Archivalie der Woche 247
Flüchtlings- und Vertriebenenausweise
Zu allen Zeiten mussten Menschen unfreiwillig ihre Heimat verlassen, teils aus eigener Initiative, weil ihnen die Lebensgrundlagen fehlten, teils weil sie von den Herrschenden vertrieben wurden. Dies war für Millionen Deutscher in Osteuropa nach dem 2. Weltkrieg traurige Realität. Sie in die bundesdeutsche Gesellschaft zu integrieren war eine der großen Herausforderungen der jungen Bundesrepublik.
Die heutige Archivalie der Woche ist eine Akte der Gemeinde Offheim betreffend Flüchtlings- und Vertriebenenausweise (Signatur: StALM X/383). Sie setzt 1954 ein mit einem Rundschreiben der Kreisverwaltung an die Kommunen zur Einziehung der alten Ausweise und Ausstellung neuer. In der Akte befindet sich ein Antrag einer jungen Frau, der offenbar nicht an die übergeordnete Stelle weitergereicht wurde. Neben den persönlichen Angaben (Name, Geburtsdatum und -ort, Konfession, Beruf und Wohnort) waren auch Angaben zum Personalausweis zu machen, zur Staatsangehörigkeit am 31. Dezember 1937 und am 8. Mai 1945, zu Schulbesuch, Zeitpunkt der Flucht oder Vertreibung, Zeitpunkt des Bezuges der Wohnung. In einem zweiten Teil wurden nochmals die persönlichen Daten abgefragt und es waren Angaben zum Lebensunterhalt zu machen.

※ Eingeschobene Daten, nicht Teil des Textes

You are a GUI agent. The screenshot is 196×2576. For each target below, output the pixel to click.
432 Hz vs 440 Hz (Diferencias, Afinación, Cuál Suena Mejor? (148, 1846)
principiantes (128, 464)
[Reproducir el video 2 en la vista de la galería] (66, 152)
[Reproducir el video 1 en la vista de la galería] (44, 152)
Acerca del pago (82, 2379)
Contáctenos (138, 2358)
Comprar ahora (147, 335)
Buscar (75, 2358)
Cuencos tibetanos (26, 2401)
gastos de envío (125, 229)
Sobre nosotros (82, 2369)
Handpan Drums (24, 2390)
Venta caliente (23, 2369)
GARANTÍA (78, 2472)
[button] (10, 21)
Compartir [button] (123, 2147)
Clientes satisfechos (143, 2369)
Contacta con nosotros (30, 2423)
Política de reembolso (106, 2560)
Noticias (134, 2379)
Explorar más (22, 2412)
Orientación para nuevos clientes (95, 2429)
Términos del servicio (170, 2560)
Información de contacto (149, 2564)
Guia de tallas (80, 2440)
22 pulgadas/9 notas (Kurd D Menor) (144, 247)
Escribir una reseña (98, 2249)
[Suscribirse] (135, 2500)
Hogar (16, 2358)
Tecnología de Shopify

Es war mitzuteilen, welchen Wohnsitz man zum Zeitpunkt der Vertreibung hatte, ob man diesen nach dem 1. September 1939 genommen hatte, ob man nach dem 30. Januar 1933 wegen nationalsozialistischer Verfolgungsmaßnahmen die Vertreibungsgebiete verlassen hat und schließlich, ob man im Bereich der sowjetischen Besatzungszone gelebt hat.
Die Akte enthält weitere Schreiben des Kreisausschusses an den Bürgermeister, aus denen hervor geht, dass 1954 in Offheim Flüchtlingsausweise an 113 Personen neu ausgegeben wurden, was zu diesem Zeitpunkt mehr als 10 Prozent der Dorfbewohner waren.